Pull request: #5 Contributor: Remi Lejeune Reviewer: Michael Chan
- Now the app can be run using minikube and kubernetes. For both the front and backend
operation-manifests.yaml
contains a deployment, a service and ingress. Minikube utilises an ingress for the app to which has to be tunneled.
Pull request: remla24-team10/app#3 & #6 Contributor: Michael Chan Reviewer: Remi Lejeune
- Prometheus ServiceMonitor was used to collect metrics, which includes 2 gauges and a counter. A grafana json file was included in the repository which can be imported in grafana, it contains a dashboard with 3 panels.
Pull request: remla24-team10/model-training#4 & remla24-team10/model-training#6
Contributor: Jan van der Meulen & Michael Chan
The Pytest library is setup and can be found in the model-training repository under the tests
folder.
Some tests such as the non-determinism tests have to be ran manually after dvc pull and are not integrated into CI.
Pull request: remla24-team10/model-training#5 & remla24-team10/model-training#3 Contributer: Remi Lejeune & Shayan Ramezani Pipeline currently automatically runs fast tests only.
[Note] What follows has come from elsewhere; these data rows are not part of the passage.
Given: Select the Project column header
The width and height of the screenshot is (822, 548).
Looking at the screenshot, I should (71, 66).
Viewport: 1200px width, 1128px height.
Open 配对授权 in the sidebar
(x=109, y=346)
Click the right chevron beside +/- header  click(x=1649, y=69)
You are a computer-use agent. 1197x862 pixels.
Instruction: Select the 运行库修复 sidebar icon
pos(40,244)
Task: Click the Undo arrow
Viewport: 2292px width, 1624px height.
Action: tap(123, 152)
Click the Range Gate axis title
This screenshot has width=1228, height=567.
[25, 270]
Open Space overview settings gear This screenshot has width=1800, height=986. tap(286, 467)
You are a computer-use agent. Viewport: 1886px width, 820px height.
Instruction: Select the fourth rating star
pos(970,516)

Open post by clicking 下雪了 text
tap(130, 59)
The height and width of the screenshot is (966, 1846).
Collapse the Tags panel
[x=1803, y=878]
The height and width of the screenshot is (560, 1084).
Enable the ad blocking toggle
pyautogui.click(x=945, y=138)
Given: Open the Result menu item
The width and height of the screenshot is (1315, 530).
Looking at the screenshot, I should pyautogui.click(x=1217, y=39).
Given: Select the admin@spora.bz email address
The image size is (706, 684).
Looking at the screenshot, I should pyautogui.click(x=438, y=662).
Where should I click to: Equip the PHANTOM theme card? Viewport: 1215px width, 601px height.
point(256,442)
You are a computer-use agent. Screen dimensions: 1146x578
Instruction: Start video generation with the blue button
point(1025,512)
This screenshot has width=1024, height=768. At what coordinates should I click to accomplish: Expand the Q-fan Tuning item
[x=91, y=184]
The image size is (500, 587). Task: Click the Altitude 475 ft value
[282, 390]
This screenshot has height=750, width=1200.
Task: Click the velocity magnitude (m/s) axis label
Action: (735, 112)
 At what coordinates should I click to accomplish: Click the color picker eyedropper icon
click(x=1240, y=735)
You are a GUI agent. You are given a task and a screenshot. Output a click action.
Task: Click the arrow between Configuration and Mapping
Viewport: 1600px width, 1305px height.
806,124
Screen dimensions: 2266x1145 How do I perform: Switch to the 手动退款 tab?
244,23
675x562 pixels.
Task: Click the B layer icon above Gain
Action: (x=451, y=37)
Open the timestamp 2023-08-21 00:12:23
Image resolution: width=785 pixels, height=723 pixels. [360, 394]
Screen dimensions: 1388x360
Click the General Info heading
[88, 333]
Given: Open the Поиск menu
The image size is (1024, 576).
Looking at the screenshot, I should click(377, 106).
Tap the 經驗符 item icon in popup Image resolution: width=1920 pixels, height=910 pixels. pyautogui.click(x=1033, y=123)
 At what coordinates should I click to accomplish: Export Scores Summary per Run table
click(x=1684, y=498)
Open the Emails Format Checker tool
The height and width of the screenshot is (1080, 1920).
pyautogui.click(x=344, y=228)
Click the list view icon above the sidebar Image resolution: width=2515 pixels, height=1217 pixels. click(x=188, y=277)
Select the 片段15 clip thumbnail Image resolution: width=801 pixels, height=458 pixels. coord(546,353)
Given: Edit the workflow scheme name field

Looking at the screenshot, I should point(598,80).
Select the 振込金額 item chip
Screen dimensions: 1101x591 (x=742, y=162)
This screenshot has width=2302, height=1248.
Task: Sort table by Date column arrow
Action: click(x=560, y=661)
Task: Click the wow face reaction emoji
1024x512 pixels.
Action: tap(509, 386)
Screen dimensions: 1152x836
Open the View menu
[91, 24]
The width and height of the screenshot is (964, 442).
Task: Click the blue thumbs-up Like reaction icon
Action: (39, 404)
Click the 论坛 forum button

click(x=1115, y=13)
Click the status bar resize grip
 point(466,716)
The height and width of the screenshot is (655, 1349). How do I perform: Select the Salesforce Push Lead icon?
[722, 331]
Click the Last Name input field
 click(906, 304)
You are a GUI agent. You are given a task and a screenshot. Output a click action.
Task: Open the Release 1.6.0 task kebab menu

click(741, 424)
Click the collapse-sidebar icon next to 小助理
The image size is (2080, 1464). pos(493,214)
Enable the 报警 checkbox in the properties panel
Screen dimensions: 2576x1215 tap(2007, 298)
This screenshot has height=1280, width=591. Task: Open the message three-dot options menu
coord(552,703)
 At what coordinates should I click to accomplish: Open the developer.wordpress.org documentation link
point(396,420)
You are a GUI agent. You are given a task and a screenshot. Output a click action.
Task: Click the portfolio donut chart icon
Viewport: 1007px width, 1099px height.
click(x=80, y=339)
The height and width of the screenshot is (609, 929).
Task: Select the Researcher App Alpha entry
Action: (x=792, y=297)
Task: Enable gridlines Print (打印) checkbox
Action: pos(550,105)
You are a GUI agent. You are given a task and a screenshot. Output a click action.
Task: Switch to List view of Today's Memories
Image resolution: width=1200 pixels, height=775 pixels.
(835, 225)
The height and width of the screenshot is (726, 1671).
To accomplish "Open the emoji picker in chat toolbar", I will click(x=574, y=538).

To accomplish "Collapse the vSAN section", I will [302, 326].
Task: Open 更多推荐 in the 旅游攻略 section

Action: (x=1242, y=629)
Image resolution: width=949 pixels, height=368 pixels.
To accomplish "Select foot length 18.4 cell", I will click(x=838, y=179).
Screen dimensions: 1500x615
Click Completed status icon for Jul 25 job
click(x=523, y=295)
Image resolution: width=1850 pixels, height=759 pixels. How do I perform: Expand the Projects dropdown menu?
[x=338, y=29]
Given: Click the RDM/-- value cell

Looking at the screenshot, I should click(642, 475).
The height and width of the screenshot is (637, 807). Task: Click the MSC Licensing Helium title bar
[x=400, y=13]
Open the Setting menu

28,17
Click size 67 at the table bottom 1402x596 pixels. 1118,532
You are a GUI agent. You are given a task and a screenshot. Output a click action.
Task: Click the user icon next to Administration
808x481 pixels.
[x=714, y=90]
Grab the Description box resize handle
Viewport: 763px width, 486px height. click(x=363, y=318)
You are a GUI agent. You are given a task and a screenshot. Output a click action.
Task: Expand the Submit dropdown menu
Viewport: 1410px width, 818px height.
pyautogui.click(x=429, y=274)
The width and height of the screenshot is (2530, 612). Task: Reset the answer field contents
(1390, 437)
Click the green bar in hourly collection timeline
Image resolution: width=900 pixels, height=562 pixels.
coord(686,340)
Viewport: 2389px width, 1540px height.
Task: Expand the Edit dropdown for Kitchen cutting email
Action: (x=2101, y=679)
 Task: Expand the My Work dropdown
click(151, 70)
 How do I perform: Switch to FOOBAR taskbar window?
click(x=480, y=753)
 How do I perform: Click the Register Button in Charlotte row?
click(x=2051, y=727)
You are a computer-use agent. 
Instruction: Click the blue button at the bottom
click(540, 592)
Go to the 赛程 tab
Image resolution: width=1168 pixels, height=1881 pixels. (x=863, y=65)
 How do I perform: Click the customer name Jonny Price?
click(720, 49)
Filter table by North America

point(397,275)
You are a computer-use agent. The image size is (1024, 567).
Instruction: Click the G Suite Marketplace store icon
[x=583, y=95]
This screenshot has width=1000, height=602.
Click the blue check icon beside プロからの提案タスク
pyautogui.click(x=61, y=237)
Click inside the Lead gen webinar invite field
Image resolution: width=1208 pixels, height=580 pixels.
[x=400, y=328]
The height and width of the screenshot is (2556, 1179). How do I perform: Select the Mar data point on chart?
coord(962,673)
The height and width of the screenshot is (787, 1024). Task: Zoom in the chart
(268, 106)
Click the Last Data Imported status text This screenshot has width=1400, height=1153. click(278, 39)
We can now see the tests results on codecov We can also see them in the actions and on the README
Pull request: #9 & #4 Contributor: Michael Chan & Shayan Ramezani The project now utilises the istio service mesh for requests and compatible with ansible. Dashboards are not yet visible on host when using vagrant VM + ansible.
Pull request: #13 & remla24-team10/app#4 Contributor: Remi Lejeune & Jan van der Meulen Two app versions have been created and are served on a 50/50 basis via istio. This can be set to 90/10 later but 50/50 makes it easier to test, additionally the prometheus update interval is set to 1s for the same reason.
Pull request: #12 Contributor: Michael Chan Rate limits were implemented. The rate limit is set to 20 requests per minute for each page version.